If you have software that makes it easier to try, measure, refine, improve, and try again, you have an advantage. There are tools that will enable you to run a quick campaign to a target market or a subset of your target, run some A/B testing, and measure the results, without investing a lot of time or capital.
 
Loyalty360: There is so much focus on customer data around creating actionable insight now. How should brands be managing data in a way that is less complex, easier to understand, and more impactful?
 
Xenial: We’ve learned a lot from talking with our customers about their challenges. Their needs vary when it comes to business intelligence. A merchant with a single store or a few locations typically hasn’t invested in a resource–whether that resource is technology or personnel−to help them track customer data, so they simply don’t have the data. For them, a tool that is easy to understand and use, that doesn’t require a lot of number crunching or a big-time investment, yet leads them to an answer, is golden, because they are so strapped for time. The better the insights the system delivers, the better decisions they can make.

[Stored data]

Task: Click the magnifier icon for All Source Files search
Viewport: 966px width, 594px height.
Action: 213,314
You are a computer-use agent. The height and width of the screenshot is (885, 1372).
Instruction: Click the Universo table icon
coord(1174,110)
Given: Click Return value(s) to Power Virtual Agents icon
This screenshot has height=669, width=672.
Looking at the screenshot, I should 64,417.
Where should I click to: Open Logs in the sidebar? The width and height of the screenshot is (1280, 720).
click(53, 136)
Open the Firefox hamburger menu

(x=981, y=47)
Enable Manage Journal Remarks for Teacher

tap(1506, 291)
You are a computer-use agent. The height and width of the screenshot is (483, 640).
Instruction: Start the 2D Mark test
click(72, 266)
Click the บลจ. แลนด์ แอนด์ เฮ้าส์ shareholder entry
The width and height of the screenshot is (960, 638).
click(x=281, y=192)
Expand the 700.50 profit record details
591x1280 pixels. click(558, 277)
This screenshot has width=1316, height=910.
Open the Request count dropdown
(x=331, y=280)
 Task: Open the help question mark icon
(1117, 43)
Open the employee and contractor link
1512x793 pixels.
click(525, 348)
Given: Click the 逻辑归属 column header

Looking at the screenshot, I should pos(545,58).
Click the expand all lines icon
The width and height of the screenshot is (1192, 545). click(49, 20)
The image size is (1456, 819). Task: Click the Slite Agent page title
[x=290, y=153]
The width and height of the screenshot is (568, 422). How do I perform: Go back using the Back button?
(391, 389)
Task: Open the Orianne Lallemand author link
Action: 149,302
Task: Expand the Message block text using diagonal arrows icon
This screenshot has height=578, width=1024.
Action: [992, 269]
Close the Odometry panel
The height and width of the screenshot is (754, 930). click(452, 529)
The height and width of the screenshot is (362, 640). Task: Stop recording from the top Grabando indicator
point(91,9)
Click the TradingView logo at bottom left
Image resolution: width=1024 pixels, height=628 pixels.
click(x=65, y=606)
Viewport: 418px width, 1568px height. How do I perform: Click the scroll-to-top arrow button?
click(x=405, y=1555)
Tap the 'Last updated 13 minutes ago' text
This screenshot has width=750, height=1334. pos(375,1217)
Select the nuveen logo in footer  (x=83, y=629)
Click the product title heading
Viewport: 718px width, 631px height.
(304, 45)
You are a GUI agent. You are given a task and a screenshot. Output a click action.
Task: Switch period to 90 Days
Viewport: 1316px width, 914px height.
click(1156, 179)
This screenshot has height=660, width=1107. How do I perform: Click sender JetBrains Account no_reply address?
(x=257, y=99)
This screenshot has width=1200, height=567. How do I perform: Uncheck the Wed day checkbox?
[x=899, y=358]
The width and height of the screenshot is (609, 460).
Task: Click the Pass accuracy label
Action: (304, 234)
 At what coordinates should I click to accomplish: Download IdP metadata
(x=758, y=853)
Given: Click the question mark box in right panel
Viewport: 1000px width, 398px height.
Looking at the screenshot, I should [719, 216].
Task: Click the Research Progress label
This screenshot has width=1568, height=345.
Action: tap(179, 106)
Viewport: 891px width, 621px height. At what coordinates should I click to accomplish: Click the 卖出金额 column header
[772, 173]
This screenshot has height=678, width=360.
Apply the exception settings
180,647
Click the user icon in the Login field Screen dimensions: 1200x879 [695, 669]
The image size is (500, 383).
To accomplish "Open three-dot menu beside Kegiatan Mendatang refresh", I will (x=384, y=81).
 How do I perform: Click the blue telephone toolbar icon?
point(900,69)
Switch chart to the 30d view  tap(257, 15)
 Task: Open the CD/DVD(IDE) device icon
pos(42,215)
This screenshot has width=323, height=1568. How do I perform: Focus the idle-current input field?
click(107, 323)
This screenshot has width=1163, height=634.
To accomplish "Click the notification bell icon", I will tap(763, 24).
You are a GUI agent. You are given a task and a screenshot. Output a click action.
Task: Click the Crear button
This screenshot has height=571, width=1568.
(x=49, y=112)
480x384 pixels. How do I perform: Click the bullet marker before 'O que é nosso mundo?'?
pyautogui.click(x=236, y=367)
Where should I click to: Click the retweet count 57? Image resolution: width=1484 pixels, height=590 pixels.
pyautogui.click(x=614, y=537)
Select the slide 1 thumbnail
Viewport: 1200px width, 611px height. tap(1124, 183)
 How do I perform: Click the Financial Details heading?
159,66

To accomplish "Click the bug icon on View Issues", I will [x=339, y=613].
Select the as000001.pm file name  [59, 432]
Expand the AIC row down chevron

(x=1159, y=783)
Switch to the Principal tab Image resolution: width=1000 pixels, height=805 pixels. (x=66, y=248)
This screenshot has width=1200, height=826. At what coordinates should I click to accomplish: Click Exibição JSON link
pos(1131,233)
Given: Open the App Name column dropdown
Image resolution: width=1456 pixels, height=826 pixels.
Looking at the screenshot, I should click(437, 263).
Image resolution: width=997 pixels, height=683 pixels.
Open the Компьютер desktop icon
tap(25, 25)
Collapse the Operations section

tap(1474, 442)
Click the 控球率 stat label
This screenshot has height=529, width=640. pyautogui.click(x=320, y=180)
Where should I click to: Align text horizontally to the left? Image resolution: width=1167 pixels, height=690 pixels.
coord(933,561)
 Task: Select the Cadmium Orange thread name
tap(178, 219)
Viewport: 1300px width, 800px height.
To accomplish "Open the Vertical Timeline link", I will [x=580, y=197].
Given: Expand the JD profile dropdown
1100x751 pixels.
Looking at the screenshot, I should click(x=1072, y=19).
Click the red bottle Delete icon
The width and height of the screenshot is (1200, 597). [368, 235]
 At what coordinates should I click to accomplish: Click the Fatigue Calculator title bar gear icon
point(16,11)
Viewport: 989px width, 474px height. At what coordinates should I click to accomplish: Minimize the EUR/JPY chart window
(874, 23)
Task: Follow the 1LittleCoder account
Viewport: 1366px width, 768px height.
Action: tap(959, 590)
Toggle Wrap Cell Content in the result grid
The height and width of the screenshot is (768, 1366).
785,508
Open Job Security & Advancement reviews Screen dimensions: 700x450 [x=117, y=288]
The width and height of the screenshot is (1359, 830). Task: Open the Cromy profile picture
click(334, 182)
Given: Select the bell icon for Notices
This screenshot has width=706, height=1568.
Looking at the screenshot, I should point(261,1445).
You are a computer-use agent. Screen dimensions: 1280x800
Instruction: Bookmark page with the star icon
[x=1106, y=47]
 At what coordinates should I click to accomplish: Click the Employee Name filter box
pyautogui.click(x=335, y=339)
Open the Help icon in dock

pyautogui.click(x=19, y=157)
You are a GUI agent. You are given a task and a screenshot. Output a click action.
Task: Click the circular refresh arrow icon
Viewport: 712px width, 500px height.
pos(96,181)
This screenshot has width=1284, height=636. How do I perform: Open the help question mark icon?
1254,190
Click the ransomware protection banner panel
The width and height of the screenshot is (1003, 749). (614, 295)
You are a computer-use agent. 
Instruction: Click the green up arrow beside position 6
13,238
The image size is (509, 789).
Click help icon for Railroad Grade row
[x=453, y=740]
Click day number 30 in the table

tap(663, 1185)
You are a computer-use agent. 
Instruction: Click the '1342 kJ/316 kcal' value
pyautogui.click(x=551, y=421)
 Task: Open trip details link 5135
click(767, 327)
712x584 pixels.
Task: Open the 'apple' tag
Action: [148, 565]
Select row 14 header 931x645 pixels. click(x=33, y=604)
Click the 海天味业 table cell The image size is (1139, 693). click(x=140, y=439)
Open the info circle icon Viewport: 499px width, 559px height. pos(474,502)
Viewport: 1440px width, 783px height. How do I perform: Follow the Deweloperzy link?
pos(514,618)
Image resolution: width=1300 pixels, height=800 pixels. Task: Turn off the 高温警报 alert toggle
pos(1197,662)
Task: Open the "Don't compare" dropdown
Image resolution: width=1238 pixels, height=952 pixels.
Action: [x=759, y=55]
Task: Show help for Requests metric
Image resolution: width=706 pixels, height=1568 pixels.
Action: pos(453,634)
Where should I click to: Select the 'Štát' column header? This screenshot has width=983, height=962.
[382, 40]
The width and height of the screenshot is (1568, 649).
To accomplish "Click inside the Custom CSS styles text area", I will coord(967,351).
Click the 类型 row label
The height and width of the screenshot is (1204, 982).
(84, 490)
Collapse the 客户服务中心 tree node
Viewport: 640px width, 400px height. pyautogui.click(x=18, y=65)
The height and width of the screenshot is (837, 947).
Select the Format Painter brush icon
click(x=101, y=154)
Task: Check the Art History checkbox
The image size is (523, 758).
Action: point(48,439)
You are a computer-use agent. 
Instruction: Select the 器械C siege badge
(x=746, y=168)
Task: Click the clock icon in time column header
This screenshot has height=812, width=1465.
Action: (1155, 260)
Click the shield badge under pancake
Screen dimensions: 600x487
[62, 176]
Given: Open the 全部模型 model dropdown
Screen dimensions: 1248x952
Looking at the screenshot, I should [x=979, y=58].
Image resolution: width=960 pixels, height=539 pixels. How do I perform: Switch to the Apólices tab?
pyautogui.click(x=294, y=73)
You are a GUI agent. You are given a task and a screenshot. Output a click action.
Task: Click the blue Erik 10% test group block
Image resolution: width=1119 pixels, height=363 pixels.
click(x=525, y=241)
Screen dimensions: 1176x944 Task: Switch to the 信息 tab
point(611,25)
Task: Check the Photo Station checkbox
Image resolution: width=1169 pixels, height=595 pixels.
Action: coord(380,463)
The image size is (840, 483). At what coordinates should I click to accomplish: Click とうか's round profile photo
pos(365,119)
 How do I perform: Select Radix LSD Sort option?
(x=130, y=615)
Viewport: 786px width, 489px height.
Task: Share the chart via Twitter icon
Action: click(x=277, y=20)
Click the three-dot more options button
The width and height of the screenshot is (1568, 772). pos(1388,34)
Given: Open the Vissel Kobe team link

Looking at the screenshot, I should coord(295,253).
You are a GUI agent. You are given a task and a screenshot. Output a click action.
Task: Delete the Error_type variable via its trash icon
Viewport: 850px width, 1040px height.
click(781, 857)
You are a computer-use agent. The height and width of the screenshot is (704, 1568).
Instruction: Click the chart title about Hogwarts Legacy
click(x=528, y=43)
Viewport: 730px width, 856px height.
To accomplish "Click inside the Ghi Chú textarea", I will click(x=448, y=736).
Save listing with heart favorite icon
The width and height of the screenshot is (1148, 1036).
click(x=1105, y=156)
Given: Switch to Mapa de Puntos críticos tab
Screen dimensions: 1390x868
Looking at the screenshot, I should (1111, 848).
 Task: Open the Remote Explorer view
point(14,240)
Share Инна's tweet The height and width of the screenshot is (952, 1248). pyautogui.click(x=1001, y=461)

* _What you will do_:
A – In the customer data interview, why do merchants with a single store or a few locations typically not have customer data?
B – Pick up the interview on customer data where it ends and keep it going.

* _Answers to each task_:
A – They typically haven't invested in a resource, whether technology or personnel, to help them track customer data.

B –
 
Larger businesses have so much customer or sales data, in so many systems or sources, that when they try to compile, compare, and make sense of it, it's a mess. We call this “spaghetti” because, visually, when you map out all the data, where it comes from, and how it all connects or overlaps, you end up with something that looks quite complicated: like a plate of spaghetti. For these customers, a solution that is powerful yet simple is best, one that compiles information from the back end–without going through data gymnastics.
 
Taking reporting to the next level, where it’s not just about making data available in a data warehouse, but refining it, systematically, to produce actionable insights, should be the goal of every company. It’s especially interesting to the enterprise because they have so much data that they can really improve their margins based on the right insights. Fortunately, we live in an age when systems are smart enough to lead you to the answer.
 
Loyalty360: What is the future of customer loyalty?

Xenial: Loyalty is going to have to be far less transaction-driven, less about offers. It has to be more about the experience and the engagement. That’s why talking about customer engagement rather than customer loyalty is more appropriate, because loyalty in many ways is dead.

Loyalty programs will be more about understanding what customers need and want and getting them that in an on-demand economy in a convenient and easy way. Look at recent successful startups around on-demand delivery such as Dollar Shave Club, Harry’s Shaving, or Birch Box. Likewise, consider retailers that let you work with a personal designer/shopper.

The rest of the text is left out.